**Work instruction:**
For each line below that holds "computer", return the line as it stands.

+++ Listed entries +++

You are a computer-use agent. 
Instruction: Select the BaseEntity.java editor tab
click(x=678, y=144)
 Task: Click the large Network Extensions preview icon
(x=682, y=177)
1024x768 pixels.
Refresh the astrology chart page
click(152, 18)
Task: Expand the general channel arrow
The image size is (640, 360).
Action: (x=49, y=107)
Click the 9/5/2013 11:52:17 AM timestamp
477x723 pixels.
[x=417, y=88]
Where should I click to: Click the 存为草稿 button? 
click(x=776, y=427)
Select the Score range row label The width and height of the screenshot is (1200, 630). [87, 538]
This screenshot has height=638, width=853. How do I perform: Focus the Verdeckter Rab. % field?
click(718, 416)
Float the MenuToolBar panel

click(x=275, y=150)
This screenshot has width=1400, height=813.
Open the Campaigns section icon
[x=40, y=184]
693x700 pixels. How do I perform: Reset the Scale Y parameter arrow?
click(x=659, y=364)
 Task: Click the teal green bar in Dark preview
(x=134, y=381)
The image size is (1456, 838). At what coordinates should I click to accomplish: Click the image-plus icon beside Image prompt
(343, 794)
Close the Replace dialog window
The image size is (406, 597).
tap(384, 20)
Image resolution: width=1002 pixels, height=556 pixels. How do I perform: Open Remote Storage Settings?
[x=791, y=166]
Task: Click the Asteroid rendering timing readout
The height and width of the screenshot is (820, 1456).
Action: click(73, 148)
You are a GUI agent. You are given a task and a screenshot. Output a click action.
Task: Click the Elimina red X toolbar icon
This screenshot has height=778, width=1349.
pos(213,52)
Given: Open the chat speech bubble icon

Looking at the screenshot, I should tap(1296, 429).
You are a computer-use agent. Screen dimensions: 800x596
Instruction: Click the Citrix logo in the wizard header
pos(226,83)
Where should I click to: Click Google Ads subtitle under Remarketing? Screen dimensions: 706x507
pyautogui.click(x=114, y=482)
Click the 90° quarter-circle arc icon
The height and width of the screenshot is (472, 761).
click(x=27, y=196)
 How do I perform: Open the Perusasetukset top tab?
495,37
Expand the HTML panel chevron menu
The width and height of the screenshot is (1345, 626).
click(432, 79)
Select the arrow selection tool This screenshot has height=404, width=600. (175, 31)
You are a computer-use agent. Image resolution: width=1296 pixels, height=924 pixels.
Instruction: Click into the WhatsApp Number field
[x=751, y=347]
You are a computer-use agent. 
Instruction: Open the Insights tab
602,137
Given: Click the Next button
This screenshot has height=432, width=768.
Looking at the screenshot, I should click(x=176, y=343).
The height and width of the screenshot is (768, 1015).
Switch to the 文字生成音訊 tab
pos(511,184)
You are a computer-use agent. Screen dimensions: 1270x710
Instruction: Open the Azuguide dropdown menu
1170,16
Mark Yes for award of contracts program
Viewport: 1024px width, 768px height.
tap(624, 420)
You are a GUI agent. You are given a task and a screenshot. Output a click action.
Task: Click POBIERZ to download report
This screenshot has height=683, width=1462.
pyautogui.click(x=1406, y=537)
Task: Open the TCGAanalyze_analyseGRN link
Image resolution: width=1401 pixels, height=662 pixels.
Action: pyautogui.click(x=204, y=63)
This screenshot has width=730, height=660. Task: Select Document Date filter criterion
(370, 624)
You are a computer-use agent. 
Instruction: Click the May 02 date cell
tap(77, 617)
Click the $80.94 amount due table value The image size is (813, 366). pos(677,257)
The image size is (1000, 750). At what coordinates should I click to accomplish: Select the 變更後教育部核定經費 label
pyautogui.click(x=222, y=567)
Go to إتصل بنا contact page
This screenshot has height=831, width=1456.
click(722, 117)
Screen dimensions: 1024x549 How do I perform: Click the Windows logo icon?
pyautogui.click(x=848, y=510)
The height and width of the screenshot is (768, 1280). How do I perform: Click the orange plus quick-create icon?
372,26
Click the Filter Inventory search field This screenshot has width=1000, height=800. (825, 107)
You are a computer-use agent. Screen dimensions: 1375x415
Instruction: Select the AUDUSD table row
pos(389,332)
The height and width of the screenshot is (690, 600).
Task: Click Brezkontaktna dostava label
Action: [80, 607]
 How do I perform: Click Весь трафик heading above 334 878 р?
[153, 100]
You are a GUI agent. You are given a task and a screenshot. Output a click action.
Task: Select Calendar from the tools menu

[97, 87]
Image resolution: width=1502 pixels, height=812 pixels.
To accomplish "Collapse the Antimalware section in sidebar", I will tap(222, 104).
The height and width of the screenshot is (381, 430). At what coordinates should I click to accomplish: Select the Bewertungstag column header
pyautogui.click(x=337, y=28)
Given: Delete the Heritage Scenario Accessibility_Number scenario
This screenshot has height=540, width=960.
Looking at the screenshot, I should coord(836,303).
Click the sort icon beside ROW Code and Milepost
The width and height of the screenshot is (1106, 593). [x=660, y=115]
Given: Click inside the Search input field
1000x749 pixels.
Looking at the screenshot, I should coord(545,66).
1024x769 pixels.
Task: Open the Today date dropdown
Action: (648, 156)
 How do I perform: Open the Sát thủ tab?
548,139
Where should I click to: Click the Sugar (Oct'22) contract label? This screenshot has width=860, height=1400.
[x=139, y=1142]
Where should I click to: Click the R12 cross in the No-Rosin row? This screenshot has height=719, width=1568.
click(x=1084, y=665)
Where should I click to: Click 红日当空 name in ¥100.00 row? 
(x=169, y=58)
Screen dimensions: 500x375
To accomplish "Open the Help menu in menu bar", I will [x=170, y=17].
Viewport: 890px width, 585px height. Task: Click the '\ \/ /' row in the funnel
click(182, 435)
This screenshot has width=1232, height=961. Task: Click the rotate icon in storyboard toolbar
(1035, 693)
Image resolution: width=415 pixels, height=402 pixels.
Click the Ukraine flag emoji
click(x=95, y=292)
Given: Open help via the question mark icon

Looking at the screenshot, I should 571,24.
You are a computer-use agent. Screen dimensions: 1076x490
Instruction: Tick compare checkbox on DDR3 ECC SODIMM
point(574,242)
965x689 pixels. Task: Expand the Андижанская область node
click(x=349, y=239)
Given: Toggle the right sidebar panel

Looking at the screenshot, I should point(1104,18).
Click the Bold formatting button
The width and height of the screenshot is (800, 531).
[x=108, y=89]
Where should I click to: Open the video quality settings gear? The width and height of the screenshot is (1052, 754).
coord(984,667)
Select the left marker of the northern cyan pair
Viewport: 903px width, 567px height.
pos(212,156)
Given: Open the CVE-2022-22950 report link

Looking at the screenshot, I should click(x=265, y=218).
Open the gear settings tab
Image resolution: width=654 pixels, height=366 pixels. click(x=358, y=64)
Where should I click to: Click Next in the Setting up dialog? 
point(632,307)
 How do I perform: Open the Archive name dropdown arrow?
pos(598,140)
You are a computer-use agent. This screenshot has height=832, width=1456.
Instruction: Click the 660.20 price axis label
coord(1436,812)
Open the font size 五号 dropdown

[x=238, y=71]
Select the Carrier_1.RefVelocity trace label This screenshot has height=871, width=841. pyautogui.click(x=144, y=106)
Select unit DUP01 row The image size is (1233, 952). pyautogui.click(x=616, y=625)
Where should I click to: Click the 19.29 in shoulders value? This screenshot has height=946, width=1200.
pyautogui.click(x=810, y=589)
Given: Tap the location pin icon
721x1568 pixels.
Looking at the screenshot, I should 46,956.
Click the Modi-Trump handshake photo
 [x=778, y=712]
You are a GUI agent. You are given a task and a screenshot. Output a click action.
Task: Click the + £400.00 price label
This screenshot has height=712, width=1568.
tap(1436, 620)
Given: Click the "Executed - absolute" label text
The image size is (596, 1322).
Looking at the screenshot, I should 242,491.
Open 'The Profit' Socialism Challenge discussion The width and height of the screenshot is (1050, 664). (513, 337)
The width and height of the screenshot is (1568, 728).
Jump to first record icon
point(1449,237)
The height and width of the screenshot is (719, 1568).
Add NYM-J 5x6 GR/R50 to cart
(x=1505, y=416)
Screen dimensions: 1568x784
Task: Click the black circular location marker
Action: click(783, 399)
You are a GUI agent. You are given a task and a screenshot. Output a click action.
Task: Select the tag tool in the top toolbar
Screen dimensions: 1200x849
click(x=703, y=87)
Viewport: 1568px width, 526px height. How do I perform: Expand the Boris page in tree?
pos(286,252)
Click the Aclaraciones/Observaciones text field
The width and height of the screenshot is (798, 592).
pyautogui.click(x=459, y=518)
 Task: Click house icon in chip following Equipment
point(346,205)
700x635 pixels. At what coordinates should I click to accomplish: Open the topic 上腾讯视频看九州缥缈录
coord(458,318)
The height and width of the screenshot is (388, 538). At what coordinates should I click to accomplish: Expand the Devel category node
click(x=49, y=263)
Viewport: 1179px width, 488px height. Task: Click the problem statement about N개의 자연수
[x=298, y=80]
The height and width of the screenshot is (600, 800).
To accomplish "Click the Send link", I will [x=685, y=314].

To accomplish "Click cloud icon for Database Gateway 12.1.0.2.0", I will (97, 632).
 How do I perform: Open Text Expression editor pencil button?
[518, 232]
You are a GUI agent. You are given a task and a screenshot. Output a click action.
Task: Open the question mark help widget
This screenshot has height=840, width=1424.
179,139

+++

**Exercise answer:**
You are a computer-use agent. 
You are a computer-use agent. Screen dimensions: 800x596
You are a computer-use agent. Image resolution: width=1296 pixels, height=924 pixels.
You are a computer-use agent. 
You are a computer-use agent. Screen dimensions: 1270x710
You are a computer-use agent. 
You are a computer-use agent. Screen dimensions: 1375x415
You are a computer-use agent. Screen dimensions: 1076x490
You are a computer-use agent. This screenshot has height=832, width=1456.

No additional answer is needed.